What is Wildwater Canoeing?

Wildwater canoeing is a timed event consisting of two forms of racing, classic and sprint. When the sport began only the longer-distance format (now known as classic) was in use until a shorter sprint version was also later introduced. Wildwater courses can contain class two to class four whitewater, with classic courses varying from three to six miles in length (10 to 60 minutes) and sprint courses between 200 and 600 metres (one minute). Some paddlers specialise between the two formats, but the majority compete in both.

Wildwater canoeing is contested by two types of boat, canoe (C) and kayak (K).

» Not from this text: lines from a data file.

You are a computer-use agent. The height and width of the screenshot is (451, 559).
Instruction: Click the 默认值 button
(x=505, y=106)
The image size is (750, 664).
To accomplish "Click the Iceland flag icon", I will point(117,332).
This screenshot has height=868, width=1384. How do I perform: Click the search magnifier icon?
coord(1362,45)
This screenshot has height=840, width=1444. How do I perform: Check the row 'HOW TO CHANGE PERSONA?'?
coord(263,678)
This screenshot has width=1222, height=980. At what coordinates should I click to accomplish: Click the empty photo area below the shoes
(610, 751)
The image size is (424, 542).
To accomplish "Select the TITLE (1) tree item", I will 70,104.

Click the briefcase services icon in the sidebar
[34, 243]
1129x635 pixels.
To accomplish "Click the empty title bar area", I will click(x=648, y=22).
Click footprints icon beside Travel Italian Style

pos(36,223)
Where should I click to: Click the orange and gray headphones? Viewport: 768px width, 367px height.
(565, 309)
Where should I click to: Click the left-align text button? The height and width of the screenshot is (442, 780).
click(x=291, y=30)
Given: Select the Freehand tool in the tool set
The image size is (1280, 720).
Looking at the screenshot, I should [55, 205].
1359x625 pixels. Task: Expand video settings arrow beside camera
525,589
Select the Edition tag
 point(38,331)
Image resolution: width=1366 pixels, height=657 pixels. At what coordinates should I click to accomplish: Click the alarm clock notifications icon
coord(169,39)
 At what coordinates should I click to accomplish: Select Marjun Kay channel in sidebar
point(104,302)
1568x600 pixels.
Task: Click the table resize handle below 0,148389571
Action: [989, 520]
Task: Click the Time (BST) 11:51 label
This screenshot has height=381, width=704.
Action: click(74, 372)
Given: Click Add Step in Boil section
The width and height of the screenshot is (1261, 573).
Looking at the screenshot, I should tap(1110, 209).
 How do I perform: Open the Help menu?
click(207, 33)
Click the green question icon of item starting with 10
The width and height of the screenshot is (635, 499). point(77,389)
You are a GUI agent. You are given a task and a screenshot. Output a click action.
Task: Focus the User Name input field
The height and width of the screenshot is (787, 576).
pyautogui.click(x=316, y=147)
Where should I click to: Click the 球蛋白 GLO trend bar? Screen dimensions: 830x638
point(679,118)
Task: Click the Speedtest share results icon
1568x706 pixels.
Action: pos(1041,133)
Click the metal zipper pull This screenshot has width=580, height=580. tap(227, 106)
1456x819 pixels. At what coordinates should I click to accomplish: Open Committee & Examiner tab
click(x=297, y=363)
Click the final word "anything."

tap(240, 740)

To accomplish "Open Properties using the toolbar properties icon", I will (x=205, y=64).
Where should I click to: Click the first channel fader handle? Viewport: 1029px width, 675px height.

Men and women compete in singles in both canoe (C1, C1W) and kayak (K1, K1W), and also doubles in canoe (C2, C2W) with individual and team events held. Teams are made up of three competitors in the same class. Wildwater canoes and kayaks are long and narrow with a rounded hull, which makes them fast but also unstable and hard to turn, so paddlers tilt the boat to one side rather than using wide sweep strokes.

The first world championships in wildwater canoeing was held in 1959 in Treignac, France, and have been held every two years since (except 1995 and 1996, when there was only a one-year gap as the event switched from odd to even years). They featured only the classic format until 2002 when sprint events were introduced for the first time. In 2011 the first sprint only world championships took place, and they are also held every two years, resulting in sprint having a world championships every year whereas classic remains biannual.

At the 2016 World Championships in Banja Luka, Bosnia and Herzegovina, Emil Milihram of Croatia won his sixth consecutive C1 individual classic world title, equalling the world championships record set by Italy’s Vladi Panato in the same event (1993-2002). Panato also won the C1 individual sprint world title in 2002, one of only eight occasions the sprint and classic double has been done in an individual event at the same world championships, most recently by Belgium’s Maxime Richard in 2016 in the K1.

France has recently dominated the men’s canoe team sprint events, winning 11 of the last 13 world titles in C1 team sprint and C2 team sprint, with only Czech Republic able to break that run by winning the C1 team sprint in 2016 and 2018. Czech Republic themselves won three of the four team classic world titles in 2016, missing out only in the K1 team classic, won by Germany.

In 2017 and 2019 the ICF wildwater sprint world championships were successfully held alongside the ICF canoe slalom world championships. In 2019 France won six of the ten world titles on offer. 

Wildwater canoeing has also proved to be a route to an Olympic canoe discipline. Germany’s Max Hoff was K1 individual sprint world champion in 2006 before going on to claim a bronze medal in canoe sprint K1 1000m at the 2012 Olympic Games in London and a gold medal in canoe sprint K4 1000m at the 2016 Olympic Games in Rio.